[Source extract]:

◆ ◆ ◆ ◆ ◆

TACLOBAN, Philippines — At the typhoon-ravaged airport where Secretary of State John F. Kerry landed Wednesday, workers pinned sheet metal to the punctured roof and vendors hawked sodas and fried banana chips.
But beyond the airstrip, white refugee tents formed grids in the mud, and children scavenged through piles of trash. Dozens of bodies are still being discovered daily. Six weeks after one of the strongest typhoons on record, this central strip of the Philippines is just beginning a tenuous recovery that could require months of U.S. support.
“This is a devastation that is unlike anything that I’ve seen,” Kerry said during a two-hour visit to Tacloban, the worst-hit city in the region. “It is really quite stunning. It looks like a war zone in every respect, and for many people, it is.”
Kerry announced an additional $24.6 million in humanitarian aid designed to help provide clean water, sanitation supplies and temporary shelter. That pledge comes on top of the $62 million the United States has provided in the most extensive cooperation between Washington and Manila since the U.S. Navy and Air Force closed major bases here two decades ago.
Kerry is the highest-level U.S. official to visit Tacloban since the Nov. 8 super-typhoon, which displaced some 3.9 million people and killed more than 6,000 in the deadliest Asian disaster since the 2011 earthquake and tsunami in Japan.
In the days after the typhoon, Tacloban was critically short of water, food and fuel — basic needs that have since been met. The United States sent search-and-rescue teams, humanitarian workers, more than 50 aircraft and sea vessels, and 1,000 soldiers and Marines.
The troops worked to help reopen the airport in Tacloban, which was flooded by a storm surge as high as a two-story building. The U.S. fleet of Ospreys, which fly like jets and can land like helicopters, were also used to send food and water to remote towns that the Philippine army and government were slow to reach.
Although Philippine reliance on the United States is a sensitive topic dating to the colonial period, opinion of Washington has reached its most favorable level in years, some officials here say. When Kerry landed, he was greeted on the tarmac by Tacloban Mayor Alfred Romualdez. The mayor said that for one elderly couple he knows, the arrival of U.S. troops last month brought back memories of American soldiers using this same spot during World War II, ahead of the liberation of the Philippines from Japanese rule.

◆ ◆ ◆ ◆ ◆

[Exercise requirements]:
a: Answer these questions from the Tacloban typhoon article:
(i) How much additional humanitarian aid did Kerry announce?
(ii) How many people did the Nov. 8 super-typhoon displace?
(iii) Who greeted Kerry on the tarmac when he landed?
b: Please carry on the Tacloban typhoon article from the end of its last sentence.

Collected data entries
◆ ◆ ◆ ◆ ◆

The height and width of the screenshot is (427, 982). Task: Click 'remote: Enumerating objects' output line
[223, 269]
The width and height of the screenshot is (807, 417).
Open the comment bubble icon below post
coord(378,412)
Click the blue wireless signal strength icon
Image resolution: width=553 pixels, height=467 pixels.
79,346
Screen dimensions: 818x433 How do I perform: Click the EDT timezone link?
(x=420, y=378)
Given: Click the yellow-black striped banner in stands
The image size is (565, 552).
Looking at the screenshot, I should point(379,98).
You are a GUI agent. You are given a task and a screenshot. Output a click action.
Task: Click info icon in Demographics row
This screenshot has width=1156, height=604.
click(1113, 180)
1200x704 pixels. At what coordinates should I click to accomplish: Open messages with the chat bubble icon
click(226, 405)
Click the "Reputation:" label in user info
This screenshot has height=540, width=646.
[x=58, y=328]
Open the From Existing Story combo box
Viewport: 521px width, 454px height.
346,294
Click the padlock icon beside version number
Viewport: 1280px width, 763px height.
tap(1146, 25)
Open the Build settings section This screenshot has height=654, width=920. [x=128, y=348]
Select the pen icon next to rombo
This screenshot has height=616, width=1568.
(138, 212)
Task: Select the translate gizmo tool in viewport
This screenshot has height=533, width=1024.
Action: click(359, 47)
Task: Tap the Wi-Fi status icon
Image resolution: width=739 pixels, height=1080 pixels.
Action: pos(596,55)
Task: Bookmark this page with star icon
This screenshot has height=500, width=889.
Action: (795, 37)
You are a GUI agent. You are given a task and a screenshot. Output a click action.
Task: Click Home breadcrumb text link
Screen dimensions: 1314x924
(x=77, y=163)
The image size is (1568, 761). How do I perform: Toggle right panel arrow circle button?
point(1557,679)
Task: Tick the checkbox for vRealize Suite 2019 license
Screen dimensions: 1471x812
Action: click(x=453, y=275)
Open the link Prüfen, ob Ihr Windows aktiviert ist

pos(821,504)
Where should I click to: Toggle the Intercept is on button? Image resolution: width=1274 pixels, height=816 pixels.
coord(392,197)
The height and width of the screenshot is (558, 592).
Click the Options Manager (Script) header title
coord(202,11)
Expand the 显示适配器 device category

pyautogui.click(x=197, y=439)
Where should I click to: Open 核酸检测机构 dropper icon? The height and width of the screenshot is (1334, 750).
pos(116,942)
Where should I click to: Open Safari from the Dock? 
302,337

◆ ◆ ◆ ◆ ◆

[Outputs for the tasks]:
a:
(i) $24.6 million
(ii) Some 3.9 million
(iii) Tacloban Mayor Alfred Romualdez

b:
Romualdez, testifying before the Philippine Senate last week, sharply criticized the central government for what he called its “hesitation” in providing full assistance to Tacloban. In a separate interview after the Kerry visit, Romualdez said he was “very grateful” for Washington’s latest pledge of aid.
Kerry’s convoy shuttled through Tacloban’s dusty streets, passing knocked-out churches, twisted electrical wires and angled basketball hoops without nets. Kerry stopped at a Philippine government rice-distribution center, where he listened to a flurry of briefings and asked questions about the recovery.
Who’s making the bird’s-eye reconstruction plan? Kerry asked.
The National Economic and Development Authority, he was told.
How many hospitals are operating? he asked.
Fifteen in Tacloban, he was told.
“What about all the junk” on the roads? Kerry asked.
“There are several landfills,” Ben Hemingway, a regional adviser for the U.S. Agency for International Development, told him. “They leave it out there for several days, let it grow, and it gets picked away for scrap metal and other items that can be repurposed. Then it gets taken across a bridge” and turned into pulp.
“There is obviously an enormous challenge ahead,” Kerry said later, minutes before returning to Manila. “I could see that just driving by: the amount of wires and telephone poles and the level of destruction of homes along the way.”
“In the coming days and weeks and months, however long it takes,” Kerry added, “the United States will remain committed.”